Ausgangstext:
··········
Zur Besprechung des vorliegenden Bandes werden zunächst dessen Aufbau und Inhalt skizziert. Anschließend erfolgt die inhaltliche Diskussion.
Im Vorwort verweist der Autor darauf, dass in seinem Buch der sonderpädagogische Förderschwerpunkt Sprache im inklusiven Bildungssystem vorgestellt wird. Dabei weist er darauf hin, dass sich die Sprachbehindertenpädagogik, die das Feld der Integration und Inklusion die letzten 30 Jahre weitgehend vernachlässigt hat, mit diesem Buch nun auch an der Diskussion zum Thema Integration und Inklusion beteiligt. Das Buch soll die „Reflexions- und Handlungsbereiche für die Grundschul- und Sonderpädagogik“ (8ff) zusammenführen. Ziel des Buches ist es: „theoretische, didaktische und methodische Einblicke in diese Spezialisierung aller Lehrkräfte im Grundschulunterricht für Unterricht Beratung und Kooperation“ (9) zu geben.
Kapitel 1 beschreibt „Spezifische Sprachförderung im inklusiven Unterricht“. Inhaltlich wird geklärt, was Sprache für den Autor bedeutet und welche Bedeutung Kommunikation und Sprache und deren Behinderungen im Bildungssystem haben. Des Weiteren stellt Jörg Mußmann Probleme der inklusiven Pädagogik und der exklusiven Sprachförderung vor und weist Grenzen der Inklusion im Bildungssystem auf.
··········
Bereitgestelltes Material:
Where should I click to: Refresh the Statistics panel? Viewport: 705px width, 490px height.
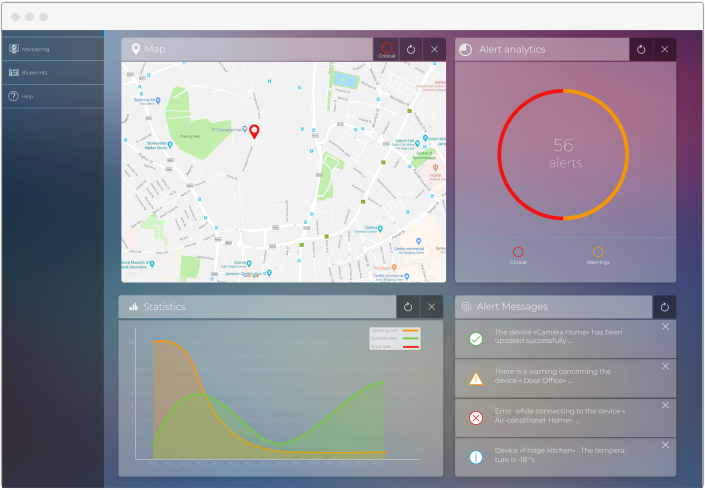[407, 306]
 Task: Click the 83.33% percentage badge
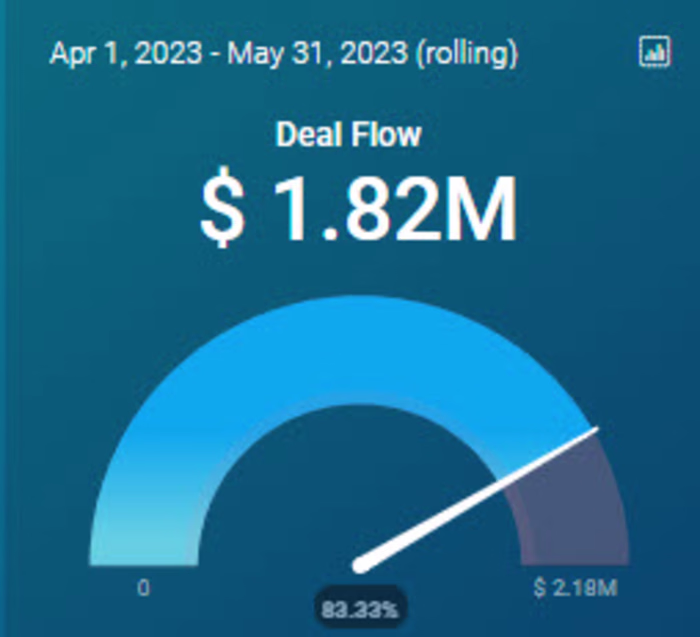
··········
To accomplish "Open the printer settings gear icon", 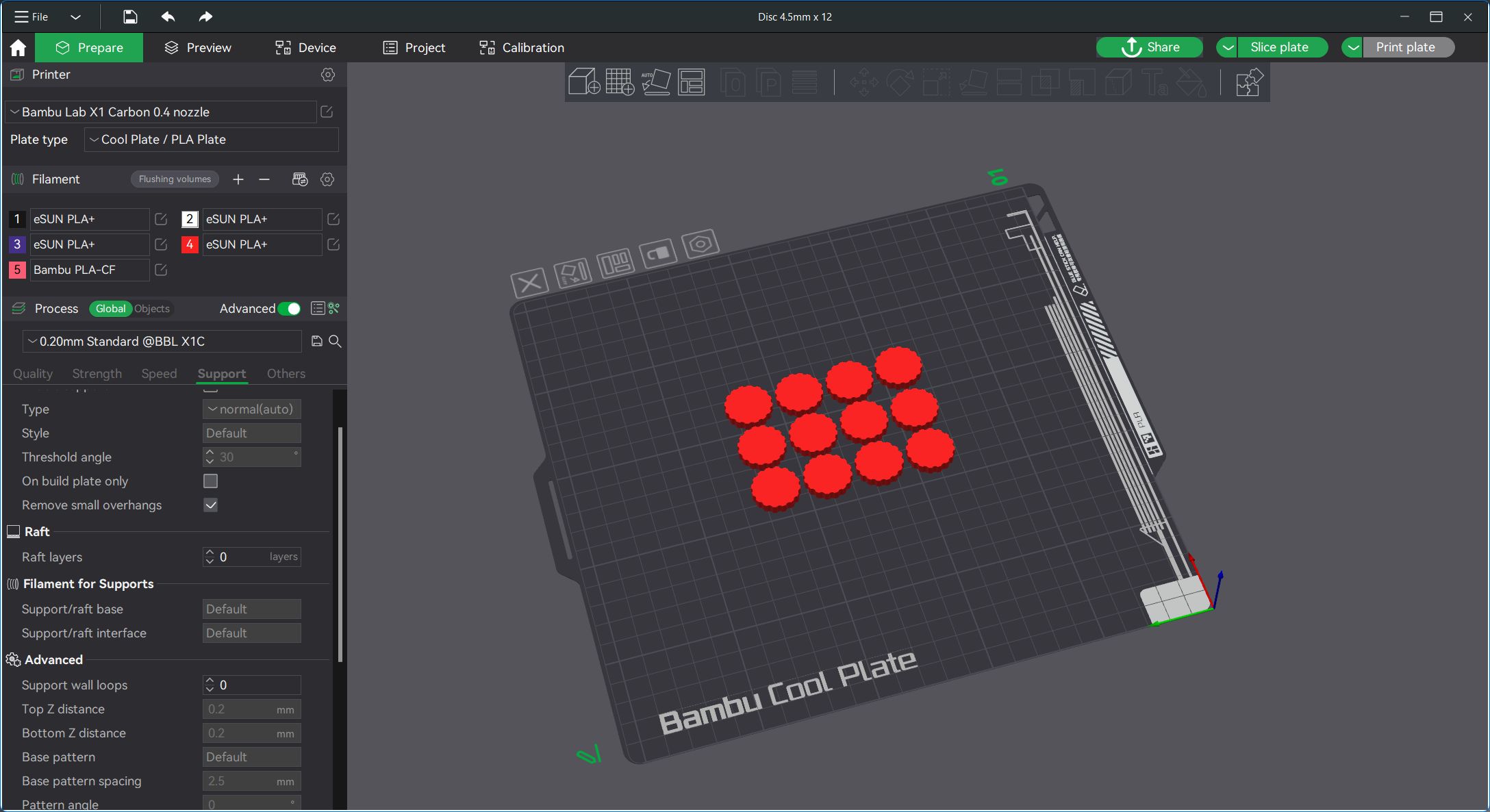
··········
Arbeitsaufträge:
1. Entnimm der Buchbesprechung den Abschnitt zwischen „Zur Besprechung des“ und „(9) zu geben.“, beide Stellen eingeschlossen, und gib ihn wörtlich wieder.
2. Übersetze den Satz „Zur Besprechung des vorliegenden Bandes werden zunächst dessen Aufbau und Inhalt skizziert.“ aus der Buchbesprechung ins Englische.
Die Einträge werden hier nicht gebraucht.

Ausgearbeitete Lösungen:
1.
Zur Besprechung des vorliegenden Bandes werden zunächst dessen Aufbau und Inhalt skizziert. Anschließend erfolgt die inhaltliche Diskussion.
Im Vorwort verweist der Autor darauf, dass in seinem Buch der sonderpädagogische Förderschwerpunkt Sprache im inklusiven Bildungssystem vorgestellt wird. Dabei weist er darauf hin, dass sich die Sprachbehindertenpädagogik, die das Feld der Integration und Inklusion die letzten 30 Jahre weitgehend vernachlässigt hat, mit diesem Buch nun auch an der Diskussion zum Thema Integration und Inklusion beteiligt. Das Buch soll die „Reflexions- und Handlungsbereiche für die Grundschul- und Sonderpädagogik“ (8ff) zusammenführen. Ziel des Buches ist es: „theoretische, didaktische und methodische Einblicke in diese Spezialisierung aller Lehrkräfte im Grundschulunterricht für Unterricht Beratung und Kooperation“ (9) zu geben.

2. For the review of the present volume, its structure and content are first outlined.